Alphonse Lemerre (tome 1p. 87-93).

V


L e gonflement de la veine sur ce front menaçant avait-il averti Calixte ? Mais au geste de l’inconnu, quand il était sorti de son évanouissement, elle avait eu l’intuition de ce qui allait suivre entre son père et ce jeune homme, et elle s’était mise entre deux.

Les Herpin, qui connaissaient Néel de Néhou — qui l’avaient vu aux chasses et partout « où il y avait de ça à montrer », comme ils disaient, en relevant la manche de leur veste et en faisant saillir les muscles de leur poignet, s’attendaient à une rixe effroyable, quand il aurait repris connaissance : mais ils se trompaient, il n’en fut rien.

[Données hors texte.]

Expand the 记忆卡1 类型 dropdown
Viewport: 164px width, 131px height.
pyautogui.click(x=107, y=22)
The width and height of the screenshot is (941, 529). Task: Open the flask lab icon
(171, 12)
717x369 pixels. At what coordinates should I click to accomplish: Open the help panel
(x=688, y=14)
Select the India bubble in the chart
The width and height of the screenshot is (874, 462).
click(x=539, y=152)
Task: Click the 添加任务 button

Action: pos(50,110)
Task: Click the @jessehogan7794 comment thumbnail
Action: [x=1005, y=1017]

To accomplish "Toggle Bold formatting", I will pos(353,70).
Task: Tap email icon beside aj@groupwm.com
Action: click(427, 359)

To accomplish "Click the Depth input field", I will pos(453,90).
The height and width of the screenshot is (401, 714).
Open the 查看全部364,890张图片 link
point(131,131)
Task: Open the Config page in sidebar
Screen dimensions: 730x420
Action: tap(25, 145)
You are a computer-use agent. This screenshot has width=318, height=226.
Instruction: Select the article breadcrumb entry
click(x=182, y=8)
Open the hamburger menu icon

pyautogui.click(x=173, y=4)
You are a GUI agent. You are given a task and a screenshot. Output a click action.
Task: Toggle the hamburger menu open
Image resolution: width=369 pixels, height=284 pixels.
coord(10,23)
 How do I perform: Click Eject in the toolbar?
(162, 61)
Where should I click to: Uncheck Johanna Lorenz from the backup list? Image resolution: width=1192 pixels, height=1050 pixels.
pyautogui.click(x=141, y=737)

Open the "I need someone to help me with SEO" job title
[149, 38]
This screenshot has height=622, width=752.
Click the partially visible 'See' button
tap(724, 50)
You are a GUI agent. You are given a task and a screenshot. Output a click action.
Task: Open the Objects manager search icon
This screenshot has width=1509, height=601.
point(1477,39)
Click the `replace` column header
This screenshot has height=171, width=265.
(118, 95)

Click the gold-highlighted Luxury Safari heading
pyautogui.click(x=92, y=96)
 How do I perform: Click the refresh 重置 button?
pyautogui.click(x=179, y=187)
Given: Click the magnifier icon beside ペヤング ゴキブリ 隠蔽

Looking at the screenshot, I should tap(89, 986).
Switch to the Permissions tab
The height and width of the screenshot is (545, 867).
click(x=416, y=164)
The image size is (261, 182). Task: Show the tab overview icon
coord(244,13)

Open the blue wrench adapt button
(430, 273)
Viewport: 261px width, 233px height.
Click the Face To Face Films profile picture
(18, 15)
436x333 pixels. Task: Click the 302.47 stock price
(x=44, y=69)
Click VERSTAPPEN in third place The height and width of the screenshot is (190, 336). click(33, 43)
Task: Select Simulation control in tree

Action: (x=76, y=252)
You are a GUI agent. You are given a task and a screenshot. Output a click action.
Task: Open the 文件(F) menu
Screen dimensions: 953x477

La main de Calixte avait tout calmé en se posant sur cette tête blessée, à laquelle pourtant la blessure aurait dû faire l’effet d’un tison tombant dans de la poudre. Néel, l’impétueux Néel, qui venait, — il n’y avait qu’un moment, — de parler de Sombreval et de Calixte avec l’insultant mépris que tout le monde avait pour eux, — apaisé maintenant, doux et presque soumis, non seulement ne souffrait pas de sentir la main de la fille au prêtre sur sa tête, mais encore il allait souffrir, et cruellement, tout à l’heure, quand il ne l’y sentirait plus !

Jamais il n’avait éprouvé rien de pareil à ce rêve vivant, car ce qu’il voyait ne ressemblait pas à la vie, du moins à la vie ordinaire. La femme qu’il avait devant lui et qui lui touchait sa blessure tenait elle-même bien plus du rêve que de la réalité.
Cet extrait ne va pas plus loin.